Л. Бакст. Портрет Зинаиды Гиппиус. 1906 г.


Осенью революционные события набирают оборот. Зинаида Николаевна смотрит из окна на многочисленные манифестации, проходившие на Литейном проспекте. И вот наконец первые уступки со стороны власти: 17 октября 1905 года опубликован манифест о созыве первой российской Думы. Уходит в отставку знаменитый Победоносцев. Разумеется, все это полумеры, призванные успокоить общество, однако интеллигенция опьянена мечтой о свободе. Открываются новые газеты, приезжают из-за границы эмигранты, в том числе и Ленин. Супругам Мережковским на этот раз чутье не отказало, и социал-демократов они невзлюбили. Однако один из их близких друзей, участвовавший даже в Религиозно-философских собраниях, стал сотрудничать в ленинской газете «Новая жизнь».

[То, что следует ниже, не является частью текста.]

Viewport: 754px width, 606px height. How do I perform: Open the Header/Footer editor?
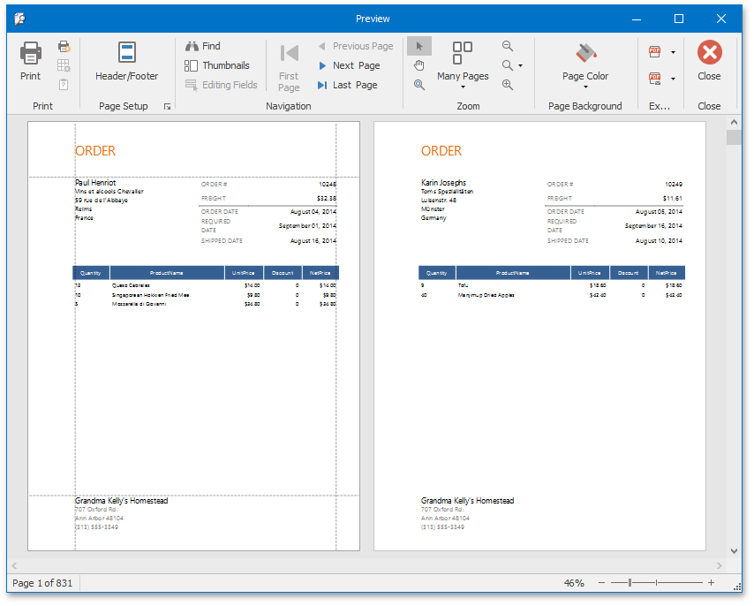pyautogui.click(x=126, y=62)
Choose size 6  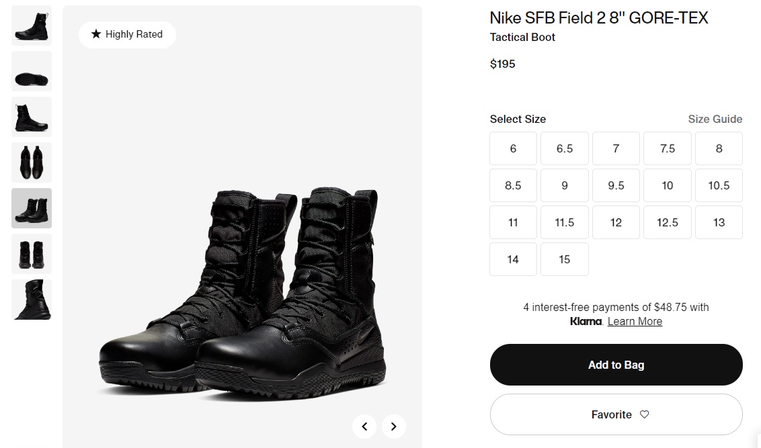coord(513,148)
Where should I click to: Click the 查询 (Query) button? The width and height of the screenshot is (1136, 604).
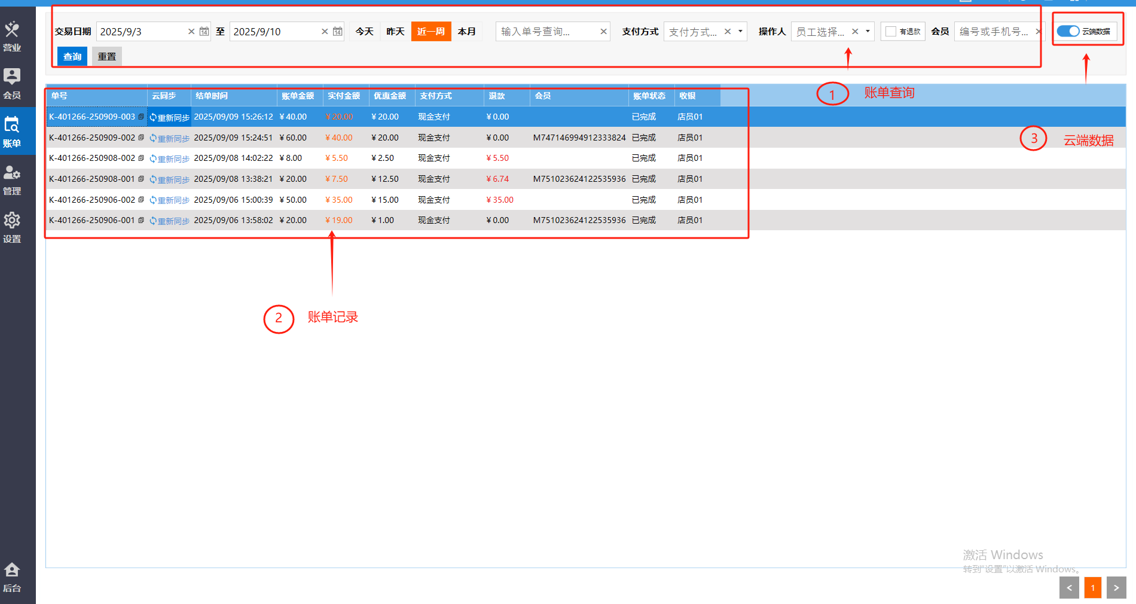tap(72, 56)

Дмитрий Сергеевич и Зинаида Николаевна были тем временем заняты своим журналом «Новый путь». Философов, редактор издания, счел, что нужно уделять больше внимания общественно-политическим вопросам. Он привлек к сотрудничеству М. Чулкова, Н. Бердяева, С. Булгакова. Мережковские несколько отдалились от работы в журнале – впрочем, Зинаида Гиппиус писала для него статьи о литературе, к примеру о Горьком и Блоке. С Бердяевым она сдружилась и часто спорила с ним о религии.

Революция сходила на нет, реакция поднимала голову. Социал-демократы снова уезжали в эмиграцию. Декабрьский номер «Нового пути» стал последним.

В это время Мережковские решают на время покинуть Россию. Это была эмиграция, добровольное изгнание. Александр Бенуа, правда, считал, что решение было продиктовано страхом перед расплатой за революционную публицистику, в которой все «троебратство» принимало участие. Правда, на этот раз уехали они менее чем на три года. В квартире Мережковских остаются сестры Зинаиды Николаевны и историк церкви Александр Карташев – целомудренное общежитие аскетов.

«Мы с Д. С. выехали из Петербурга 14 марта. Мало кто знал, что мы уезжаем. Был серенький день с мягким снежком. Помню на платформе розовые, огорченные лица моих сестер, косящие голубые глаза Бори Бугаева (Андрея Белого) да шапку пышных черных волос Бердяева».